--- Text segment ---

Linda Bolton-Weiser - Analyst
Okay.
David Gibbons - Chairman, President & CEO
And that’s just a rough calculation because we don’t have access to all the information you would need to really know what that number would be.
Linda Bolton-Weiser - Analyst
Okay. And on your new branded diet product have you gotten distribution for that that’s similar to the distribution of your regular other types of diet products?
David Gibbons - Chairman, President & CEO
Yes we’ve had distributions with a lot of the same people we just haven’t had it to the same extent. This is only been out for couple of months so we don’t have the same HTV numbers on the – Dr. Rosenblatt's last product that we would have on our other products.
But at where we do have it placed it is with the same traditional people that we have our other vitamin and nutrition business with. But we don’t have the same depth of penetration yet.
Linda Bolton-Weiser - Analyst
Okay and I mean could this mean that maybe you’re thinking about doing some other types of branded OTC products?
David Gibbons - Chairman, President & CEO
Linda the best way to answer that is to say what it really would tell you is that we’re open to doing these types of things as we’re showing with Dr. Rosenblatt's and with Sesame Street. But I would not say to expect that we’re aggressively out there with a whole line up of brands ready to pop out onto the market that would not be true.

--- Given information ---

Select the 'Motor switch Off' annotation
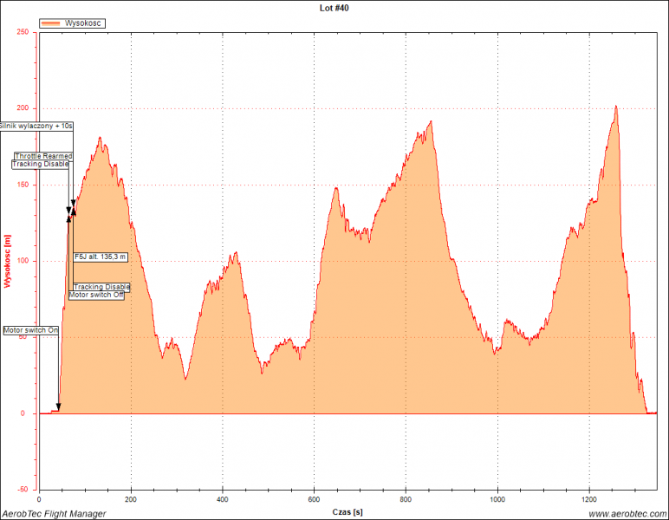 [x=96, y=295]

---

• **Your tasks**
• 1. Answer these questions about the transcript:
(a) How long has the new branded diet product been out?
(b) Which two examples does David Gibbons cite as showing the company is open to these types of things?
(c) Why does David Gibbons call his number a rough calculation?
• 2. Print the transcript passage between "But at where" and "not be true.", inclusive.
• 3. List every title that the transcript gives for David Gibbons.

• **Results by task**
• 1.
(a) Only a couple of months.
(b) Dr. Rosenblatt's and Sesame Street.
(c) Because they don't have access to all the information needed to really know what that number would be.

• 2.
But at where we do have it placed it is with the same traditional people that we have our other vitamin and nutrition business with. But we don’t have the same depth of penetration yet.
Linda Bolton-Weiser - Analyst
Okay and I mean could this mean that maybe you’re thinking about doing some other types of branded OTC products?
David Gibbons - Chairman, President & CEO
Linda the best way to answer that is to say what it really would tell you is that we’re open to doing these types of things as we’re showing with Dr. Rosenblatt's and with Sesame Street. But I would not say to expect that we’re aggressively out there with a whole line up of brands ready to pop out onto the market that would not be true.

• 3.
Chairman
President
CEO